Dopo gli interventi di saluto dei presidenti delle sezioni Anpi di Ostuni, Isabella Ayroldi, e di Francavilla Fontana, Alessandro Rodia, sono stati proiettati documentari girati tra la Valle d’Aosta e Cisternino nei quali Pietro ripercorre quei luoghi e raccontava la sua Resistenza. «Ciò che inorgoglisce noi familiari, ogni volta che accompagniamo papà a Issogne – ha detto il figlio Giovanni – sono i bambini, ragazzini di 8 o 10 anni, che ci guardano e dicono ammirati, “Ma quello è Brindisi, il partigiano”. Anche le ultimissime generazioni lo conoscono, dopo aver ascoltato le storie della Resistenza dai loro padri e dai loro nonni. Insomma mio padre è un eroe anche per i più piccoli. Io mi emoziono ogni volta».

Poi scambi di libri e di ricerche sugli antifascisti e i partigiani di Brindisi e della Valle d’Aosta tra le rispettive Anpi, e i regali a Pietro. Oggetti-simbolo dell’artigianato valdostano, libri e una targa dell’Anpi di Issogne e Zona che si aggiunge alla targa già donata al partigiano-maratoneta, il giorno del suo 95esimo compleanno, da Anpi Brindisi e, soprattutto, al certificato di patriota rilasciato dai comandanti alleati Hambury e Alexander, e alla medaglia consegnata a Pietro dal ministero, su segnalazione di Anpi Brindisi, per il 70° della Liberazione. Tutti riconoscimenti che il partigiano conserva gelosamente.

È invece tornata in Valle d’Aosta la storica bandiera sotto la quale Pietro ha combattuto a 1.200 chilometri da casa sua, quella della 176ma Brigata Garibaldi, “Antonio Gramsci”. È giusto così. Un mazzo di fiori sotto al monumento ai Caduti di Cisternino e foto di gruppo con Pietro e le due Anpi ha chiuso la cerimonia.

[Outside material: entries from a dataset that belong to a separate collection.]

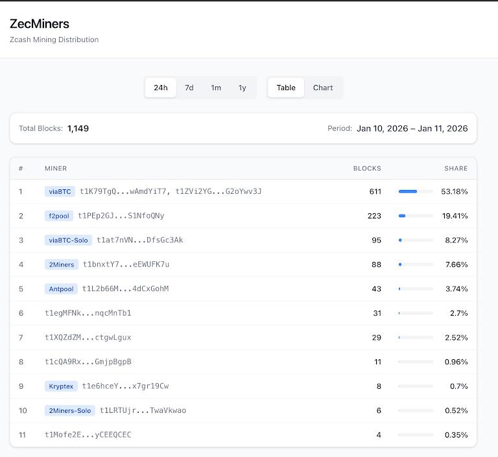
Task: Select the Table view tab
Action: tap(286, 88)
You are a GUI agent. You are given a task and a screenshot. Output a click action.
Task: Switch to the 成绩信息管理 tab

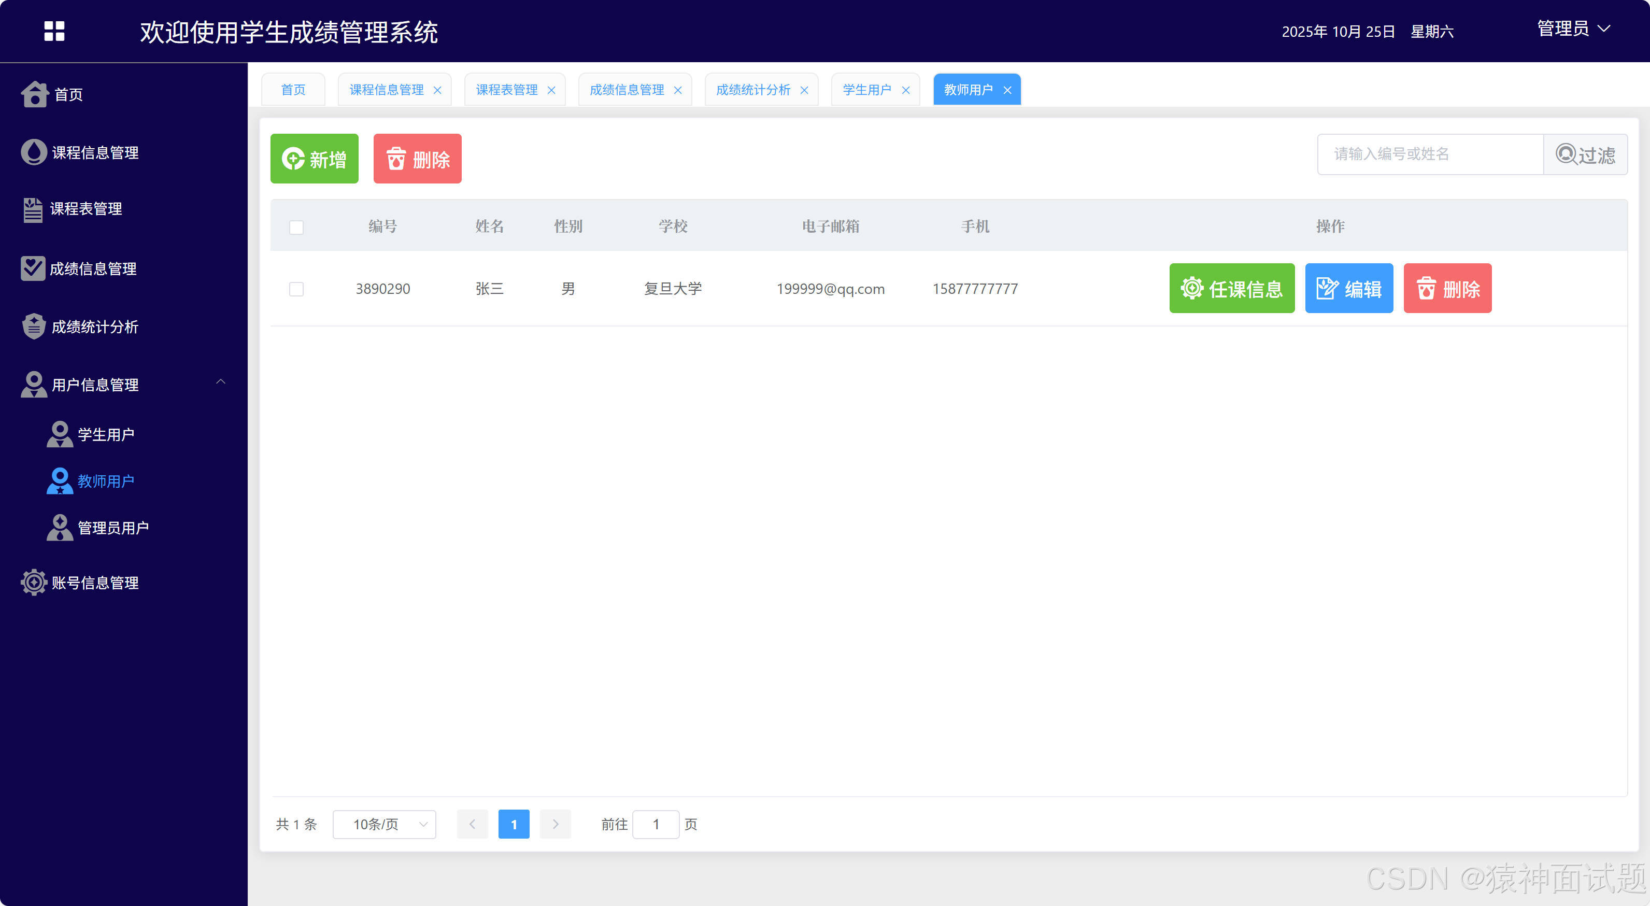coord(626,90)
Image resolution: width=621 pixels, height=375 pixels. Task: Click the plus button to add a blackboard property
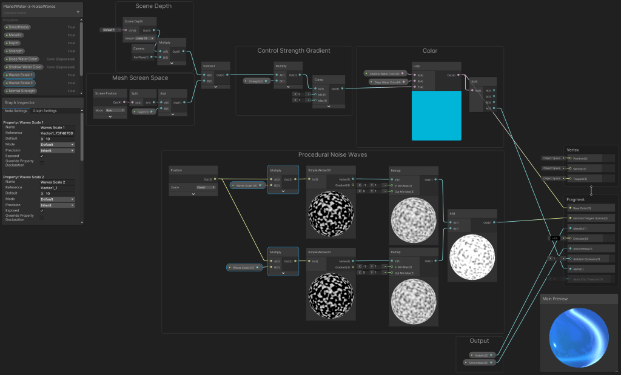(x=78, y=12)
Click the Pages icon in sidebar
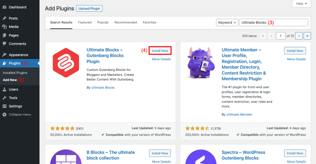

Terminiamo con lui, il protagonista, il partigiano “Brindisi”: «Sono un partigiano vero, venuto da lontano per combattere in Valle d’Aosta. Eravamo ribelli della montagna e vivevamo di stenti, pericoli e fede nell’avvenire. Se oggi l’Italia è un Paese libero è anche merito di gente come me che ha rischiato la vita. Sì, ho anche corso per tutta la vita e sono stato campione. Quando corro dimentico tante cose, il sangue si purifica e mi viene voglia di cantare».

Lunga vita a Pietro Parisi, nato a Cisternino, partigiano in Valle d’Aosta, maratoneta in tutto il mondo, patrimonio della nostra storia più bella.